Vacío se siente mi pecho, sin ganas de respirar, sin espacio para otra cosa que no sea el hueco. Luché mucho tiempo para que el monstruo no se revelara, para mantenerlo bajo perfil y no devorara las ganas tan intensas que tenía de vivir, pero su poder pudo más que el mío y al final, él acabó dominando mi alma temblorosa.
Mi ser entero ahora es su morada, se ha portado como un virus infeccioso y ya no hay nada que hacer para escapar, por eso me he resignado a su presencia innegable, tan familiar como dolorosa, tan fría que pareciera sumida en un eterno invierno en que no pasan las horas.
No estoy muy seguro de cómo he venido a parar nuevamente en esta oscura cueva donde sólo se escucha mi respiración jadeante y mi corazón trémulo, solo sé que necesito salir y no sé cómo. Me concentré tanto tiempo en matar al monstruo y me olvidé de aprender a vivir con él, porque después de todo, ese que me asusta tanto, que me entristece tanto no es más que mi reflejo.
El mismo que en el espejo me mira cada mañana y con el que debo salir a cuestas a trabajar, el que me obliga a beber en los rincones más insólitos de la casa para olvidarme que existe y luego en medio de la embriaguez llorar en su nombre, en mi nombre. El que me recuerda todo lo que no he conseguido, todo lo que me falta, lo que me hace daño: soy yo mismo.

§ **TAREAS**
A: En el texto sobre el monstruo interior, ¿con qué se compara la manera en que se ha portado el monstruo?
B: Prolonga el texto sobre el monstruo interior a partir de su última frase, en el mismo tono.
Los ítems no tienen relación con el texto.

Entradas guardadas
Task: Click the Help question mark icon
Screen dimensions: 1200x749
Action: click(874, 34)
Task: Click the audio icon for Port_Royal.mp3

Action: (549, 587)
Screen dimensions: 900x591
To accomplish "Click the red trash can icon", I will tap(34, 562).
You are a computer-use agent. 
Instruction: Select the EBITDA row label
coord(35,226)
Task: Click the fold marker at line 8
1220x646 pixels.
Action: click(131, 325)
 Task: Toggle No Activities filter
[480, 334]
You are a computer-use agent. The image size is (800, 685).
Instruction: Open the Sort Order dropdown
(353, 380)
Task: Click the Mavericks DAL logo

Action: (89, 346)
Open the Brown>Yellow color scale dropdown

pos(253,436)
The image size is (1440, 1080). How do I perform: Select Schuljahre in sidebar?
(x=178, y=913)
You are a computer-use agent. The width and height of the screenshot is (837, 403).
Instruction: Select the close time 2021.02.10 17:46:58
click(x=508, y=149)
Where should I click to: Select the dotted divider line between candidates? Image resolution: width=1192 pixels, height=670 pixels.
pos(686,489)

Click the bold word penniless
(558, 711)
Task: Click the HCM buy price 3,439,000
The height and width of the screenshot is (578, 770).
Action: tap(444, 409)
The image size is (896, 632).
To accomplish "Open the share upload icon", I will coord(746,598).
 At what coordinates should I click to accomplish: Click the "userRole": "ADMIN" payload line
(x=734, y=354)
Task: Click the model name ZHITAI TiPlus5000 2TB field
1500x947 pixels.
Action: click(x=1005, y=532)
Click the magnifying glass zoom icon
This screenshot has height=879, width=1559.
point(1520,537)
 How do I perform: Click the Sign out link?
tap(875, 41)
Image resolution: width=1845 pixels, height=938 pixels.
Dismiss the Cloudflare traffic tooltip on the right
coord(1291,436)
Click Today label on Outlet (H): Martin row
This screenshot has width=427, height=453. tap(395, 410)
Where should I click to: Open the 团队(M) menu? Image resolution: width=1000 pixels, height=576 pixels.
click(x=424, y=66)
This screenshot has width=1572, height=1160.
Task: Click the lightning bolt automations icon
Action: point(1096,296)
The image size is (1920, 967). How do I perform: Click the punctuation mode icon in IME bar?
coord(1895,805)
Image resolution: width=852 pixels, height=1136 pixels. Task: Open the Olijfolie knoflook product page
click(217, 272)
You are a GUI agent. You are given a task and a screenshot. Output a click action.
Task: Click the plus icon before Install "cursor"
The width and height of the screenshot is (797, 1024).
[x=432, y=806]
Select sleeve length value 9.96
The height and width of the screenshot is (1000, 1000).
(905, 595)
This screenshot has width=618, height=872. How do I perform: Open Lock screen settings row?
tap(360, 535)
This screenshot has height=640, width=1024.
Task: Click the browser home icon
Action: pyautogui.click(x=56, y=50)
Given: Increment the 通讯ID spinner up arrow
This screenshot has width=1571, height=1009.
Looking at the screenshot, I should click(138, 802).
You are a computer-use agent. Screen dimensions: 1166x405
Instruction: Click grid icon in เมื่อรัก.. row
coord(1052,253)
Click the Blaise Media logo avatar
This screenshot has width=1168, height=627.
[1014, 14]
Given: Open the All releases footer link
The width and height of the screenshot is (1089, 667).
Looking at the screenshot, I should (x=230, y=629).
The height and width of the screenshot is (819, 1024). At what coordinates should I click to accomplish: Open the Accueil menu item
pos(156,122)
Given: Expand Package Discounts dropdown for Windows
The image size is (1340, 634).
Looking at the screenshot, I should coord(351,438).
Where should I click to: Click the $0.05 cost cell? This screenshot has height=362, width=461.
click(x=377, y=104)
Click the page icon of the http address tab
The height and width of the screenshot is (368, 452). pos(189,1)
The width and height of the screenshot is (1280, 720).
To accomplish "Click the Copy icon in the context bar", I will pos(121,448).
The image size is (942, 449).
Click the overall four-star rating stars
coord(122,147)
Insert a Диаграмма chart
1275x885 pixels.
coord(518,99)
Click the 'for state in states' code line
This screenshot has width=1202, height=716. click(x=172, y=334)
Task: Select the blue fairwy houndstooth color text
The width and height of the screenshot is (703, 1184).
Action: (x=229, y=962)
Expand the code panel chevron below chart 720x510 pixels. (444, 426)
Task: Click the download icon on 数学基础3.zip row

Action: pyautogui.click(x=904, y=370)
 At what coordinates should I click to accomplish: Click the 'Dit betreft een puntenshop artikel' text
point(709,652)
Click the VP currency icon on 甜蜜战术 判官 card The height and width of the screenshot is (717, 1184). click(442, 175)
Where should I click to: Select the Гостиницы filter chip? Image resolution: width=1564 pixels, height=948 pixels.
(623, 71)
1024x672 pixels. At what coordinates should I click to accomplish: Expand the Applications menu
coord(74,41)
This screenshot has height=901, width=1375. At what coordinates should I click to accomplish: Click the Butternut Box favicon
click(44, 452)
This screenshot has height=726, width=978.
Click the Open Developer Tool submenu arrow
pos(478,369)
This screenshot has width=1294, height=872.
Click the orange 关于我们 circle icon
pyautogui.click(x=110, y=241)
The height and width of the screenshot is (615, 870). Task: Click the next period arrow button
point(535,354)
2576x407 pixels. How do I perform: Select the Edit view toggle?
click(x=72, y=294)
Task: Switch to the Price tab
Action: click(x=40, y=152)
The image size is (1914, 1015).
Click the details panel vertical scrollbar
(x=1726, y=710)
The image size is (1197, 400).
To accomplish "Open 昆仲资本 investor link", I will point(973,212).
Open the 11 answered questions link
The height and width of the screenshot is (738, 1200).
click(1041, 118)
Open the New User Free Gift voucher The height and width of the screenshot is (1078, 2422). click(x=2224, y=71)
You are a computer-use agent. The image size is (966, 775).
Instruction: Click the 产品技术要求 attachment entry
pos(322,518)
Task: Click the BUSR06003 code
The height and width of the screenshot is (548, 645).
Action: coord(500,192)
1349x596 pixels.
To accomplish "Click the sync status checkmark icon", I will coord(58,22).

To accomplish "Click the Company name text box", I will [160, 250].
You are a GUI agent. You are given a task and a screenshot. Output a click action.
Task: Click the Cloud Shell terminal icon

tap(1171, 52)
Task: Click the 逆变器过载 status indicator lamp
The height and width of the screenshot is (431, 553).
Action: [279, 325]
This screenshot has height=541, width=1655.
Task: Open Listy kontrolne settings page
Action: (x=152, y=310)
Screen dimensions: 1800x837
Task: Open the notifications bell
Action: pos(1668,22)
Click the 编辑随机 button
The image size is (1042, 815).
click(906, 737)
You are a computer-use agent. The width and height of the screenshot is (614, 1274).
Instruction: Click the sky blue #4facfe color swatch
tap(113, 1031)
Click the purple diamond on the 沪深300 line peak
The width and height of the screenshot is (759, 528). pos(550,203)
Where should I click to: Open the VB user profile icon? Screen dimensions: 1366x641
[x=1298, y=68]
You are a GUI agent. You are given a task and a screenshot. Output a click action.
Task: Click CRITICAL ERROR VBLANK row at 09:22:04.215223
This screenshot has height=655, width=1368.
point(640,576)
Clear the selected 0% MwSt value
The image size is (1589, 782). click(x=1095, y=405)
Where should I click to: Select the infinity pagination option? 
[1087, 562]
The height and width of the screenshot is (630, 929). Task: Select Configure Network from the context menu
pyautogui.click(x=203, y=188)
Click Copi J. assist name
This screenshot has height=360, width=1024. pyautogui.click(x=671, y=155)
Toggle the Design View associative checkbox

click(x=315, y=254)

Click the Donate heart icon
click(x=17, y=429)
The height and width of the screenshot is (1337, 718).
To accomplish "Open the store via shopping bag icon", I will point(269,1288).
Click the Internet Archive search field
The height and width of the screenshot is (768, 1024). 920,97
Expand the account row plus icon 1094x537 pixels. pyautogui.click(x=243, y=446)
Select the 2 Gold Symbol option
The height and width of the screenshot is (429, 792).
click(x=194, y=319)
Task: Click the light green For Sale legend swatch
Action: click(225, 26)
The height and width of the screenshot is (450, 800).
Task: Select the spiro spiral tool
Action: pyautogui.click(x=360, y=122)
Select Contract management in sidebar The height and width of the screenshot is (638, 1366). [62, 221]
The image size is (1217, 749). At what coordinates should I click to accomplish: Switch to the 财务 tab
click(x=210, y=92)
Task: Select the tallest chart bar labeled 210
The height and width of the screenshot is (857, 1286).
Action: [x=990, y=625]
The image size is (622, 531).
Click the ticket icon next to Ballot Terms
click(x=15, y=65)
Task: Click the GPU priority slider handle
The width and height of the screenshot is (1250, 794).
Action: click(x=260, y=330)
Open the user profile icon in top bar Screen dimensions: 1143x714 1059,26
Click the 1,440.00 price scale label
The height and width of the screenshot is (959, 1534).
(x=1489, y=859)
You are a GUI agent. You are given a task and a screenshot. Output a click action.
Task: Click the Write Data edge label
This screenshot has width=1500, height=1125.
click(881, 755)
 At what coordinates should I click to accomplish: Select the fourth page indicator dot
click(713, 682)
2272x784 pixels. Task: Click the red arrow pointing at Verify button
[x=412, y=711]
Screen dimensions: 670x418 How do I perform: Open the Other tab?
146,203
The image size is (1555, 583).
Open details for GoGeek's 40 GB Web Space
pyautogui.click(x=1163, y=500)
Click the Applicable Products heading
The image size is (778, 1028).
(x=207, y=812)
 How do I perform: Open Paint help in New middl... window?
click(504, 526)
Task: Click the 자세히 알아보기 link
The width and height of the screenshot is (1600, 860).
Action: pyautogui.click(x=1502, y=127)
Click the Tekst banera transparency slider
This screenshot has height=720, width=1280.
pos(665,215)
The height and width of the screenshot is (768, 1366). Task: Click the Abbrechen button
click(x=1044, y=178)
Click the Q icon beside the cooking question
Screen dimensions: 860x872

§ **RESPUESTAS POR TAREA**
A: Con un virus infeccioso.

B:
Dirán quizá que es masoquismo, pero no. Cada persona ha sentido ese duendecillo en su cabeza al menos una vez que le reprocha por qué hiciste o dejaste de hacer eso que pudo cambiar tu vida, o la carrera que elegiste, la novia que traicionaste o la que perdiste sin razón. Mi problema no es que tenga ese diablillo en mi cabeza, mi problema es que no consigo hacerle callar.
Es la tercera vez que se muere mi pecho: la primera fue cuando empecé el nivel elemental de violín y la segunda cuando salí del bachillerato. El revuelo de emociones, la incertidumbre y la presión fueron los detonantes en esos casos. Ahora es la agobiante vida de adulto, las cuentas y el dinero que no alcanza, el amor que no llega, unidos a la muerte de mi padre han desatado el llanto en mí.
Supongo que al final nunca terminamos de crecer y precisamente estos episodios depresivos son parte de nuestro desarrollo, del camino arduo que debemos cruzar hasta encontrar el equilibrio emocional que buscamos y que por alguna razón queremos ocultar al psicólogo. Esta es la única manera positiva de verlo, la única que me hace recordar que quizá este dolor, aunque no se vaya nunca, pueda ceder en algún momento.